By that I do not mean the necessary reduction of the deficit. We should not believe party propaganda on fiscal policy. Darling recognised Britain’s record budget deficit was unsustainable and began the task of cutting it. In 2010 he reversed the temporary Vat cut, increased the top rate of income tax and started drastically cutting public sector capital spending.
Osborne stuck with the capital spending cuts, raised Vat again but softened one planned Labour rise - employers’ National Insurance - and raised the personal income tax allowance. Growth may have been a touch stronger under Labour’s slower deficit reduction but not so you would notice.
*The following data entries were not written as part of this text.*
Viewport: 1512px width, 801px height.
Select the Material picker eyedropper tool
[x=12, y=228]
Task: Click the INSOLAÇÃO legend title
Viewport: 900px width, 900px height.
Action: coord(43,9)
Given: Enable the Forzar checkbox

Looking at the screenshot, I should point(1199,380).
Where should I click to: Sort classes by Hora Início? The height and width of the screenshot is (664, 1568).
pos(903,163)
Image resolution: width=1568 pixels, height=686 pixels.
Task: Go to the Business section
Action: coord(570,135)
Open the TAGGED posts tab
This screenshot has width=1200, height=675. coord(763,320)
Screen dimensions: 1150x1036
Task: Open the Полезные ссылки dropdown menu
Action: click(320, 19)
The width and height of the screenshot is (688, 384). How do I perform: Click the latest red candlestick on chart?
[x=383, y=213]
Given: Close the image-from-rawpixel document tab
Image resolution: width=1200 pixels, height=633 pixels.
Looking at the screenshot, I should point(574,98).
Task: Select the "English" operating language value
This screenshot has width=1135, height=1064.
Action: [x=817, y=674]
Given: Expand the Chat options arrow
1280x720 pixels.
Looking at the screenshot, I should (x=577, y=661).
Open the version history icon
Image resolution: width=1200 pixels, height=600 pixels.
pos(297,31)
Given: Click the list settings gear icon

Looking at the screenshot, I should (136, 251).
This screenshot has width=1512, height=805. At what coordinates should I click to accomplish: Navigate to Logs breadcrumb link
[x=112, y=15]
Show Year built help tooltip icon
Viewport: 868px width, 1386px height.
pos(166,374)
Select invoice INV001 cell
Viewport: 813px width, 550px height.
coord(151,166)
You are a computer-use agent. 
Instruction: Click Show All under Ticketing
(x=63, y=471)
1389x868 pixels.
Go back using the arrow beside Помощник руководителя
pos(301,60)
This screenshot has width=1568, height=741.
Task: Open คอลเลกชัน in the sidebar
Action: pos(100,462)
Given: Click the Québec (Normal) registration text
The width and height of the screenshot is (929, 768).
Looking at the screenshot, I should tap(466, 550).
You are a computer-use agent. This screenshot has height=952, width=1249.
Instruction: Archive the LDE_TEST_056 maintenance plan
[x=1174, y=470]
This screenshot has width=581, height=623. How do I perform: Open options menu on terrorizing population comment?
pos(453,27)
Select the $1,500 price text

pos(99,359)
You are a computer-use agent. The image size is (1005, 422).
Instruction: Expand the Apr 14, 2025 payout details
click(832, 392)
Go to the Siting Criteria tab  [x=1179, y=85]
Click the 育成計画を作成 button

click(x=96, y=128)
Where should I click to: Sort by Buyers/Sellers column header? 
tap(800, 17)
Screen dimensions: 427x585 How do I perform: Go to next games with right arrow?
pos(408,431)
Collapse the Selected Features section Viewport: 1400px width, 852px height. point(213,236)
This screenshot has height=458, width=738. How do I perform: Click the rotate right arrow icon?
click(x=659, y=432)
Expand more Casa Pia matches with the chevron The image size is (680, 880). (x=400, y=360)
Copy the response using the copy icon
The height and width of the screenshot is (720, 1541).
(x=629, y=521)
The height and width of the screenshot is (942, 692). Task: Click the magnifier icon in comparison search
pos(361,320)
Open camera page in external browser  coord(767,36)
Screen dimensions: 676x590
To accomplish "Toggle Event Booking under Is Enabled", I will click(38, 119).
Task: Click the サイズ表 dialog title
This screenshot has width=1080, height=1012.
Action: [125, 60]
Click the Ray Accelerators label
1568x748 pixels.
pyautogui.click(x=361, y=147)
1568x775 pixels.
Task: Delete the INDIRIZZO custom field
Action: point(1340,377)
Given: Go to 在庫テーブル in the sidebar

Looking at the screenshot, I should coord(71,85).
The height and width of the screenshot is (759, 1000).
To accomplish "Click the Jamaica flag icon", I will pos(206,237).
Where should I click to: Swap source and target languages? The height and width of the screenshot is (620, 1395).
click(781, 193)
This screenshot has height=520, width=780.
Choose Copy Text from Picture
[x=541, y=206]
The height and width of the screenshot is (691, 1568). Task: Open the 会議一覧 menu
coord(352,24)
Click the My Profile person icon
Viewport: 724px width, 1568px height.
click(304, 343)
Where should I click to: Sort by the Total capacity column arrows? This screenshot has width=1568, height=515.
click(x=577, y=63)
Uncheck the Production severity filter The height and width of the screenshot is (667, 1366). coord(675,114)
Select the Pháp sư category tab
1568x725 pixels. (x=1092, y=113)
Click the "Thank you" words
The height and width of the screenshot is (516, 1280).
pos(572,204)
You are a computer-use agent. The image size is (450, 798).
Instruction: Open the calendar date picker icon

Part of the reason for the growth disappointment has been that it has been one damned thing after another. Just as the uintended squeeze on households from high inflation begins to ease, so the impact of the eurozone crisis intensifies.
The latest trade figures show second-quarter exports to the rest of the EU were down 9.9% on a year earlier, even as non-EU exports showed an impressive 9.7% rise.
A credit crunch is, however, a credit crunch. Perhaps Osborne is too deferential towards King. Maybe the Treasury and Bank believed in a “creditless” recovery. Maybe they believed the forecasts.
The fact is, however, the response to the continued lack of credit in the economy, for small and medium-sized firms and households, has been piecemeal and mostly ineffective. We have had Project Merlin, credit easing, the NewBuy and other mortgage schemes, all attempting to get around the basic problem.
At no stage during this period have I had the impression that Osborne and King, sleeves rolled up, have been working together in a determined way to get credit flowing. The governor’s lack of enthusiasm has at times been palpable.
One thing the Bank has ploughed on with enthusiasm is quantitative easing (QE), launching a second round last autumn. I think we are entitled to more than a little scepticism about it.
Apart from the economic weakness that followed the latest round, QE is supposed to boost the money supply. Yet the Bank is honest enough to admit that in the nine months to June, £125 billion of QE only led to a £30 billion money supply boost.
Now all hopes lie with “funding for lending”, the £80 billion scheme launched last month to provide cheap funding for the banks as long as they maintain or increase lending.
Funding for lending is late, roughly by four years, and while I agree with it principle, the risk is of another damp squib. The Bank says its success will be hard to assess, and that it may only prevent lending from falling further over the next 12-18 months.
That would be yet another huge disappointment. Five years on, the economy is still in the grip of the credit crunch. We may be in its deadly embrace some time.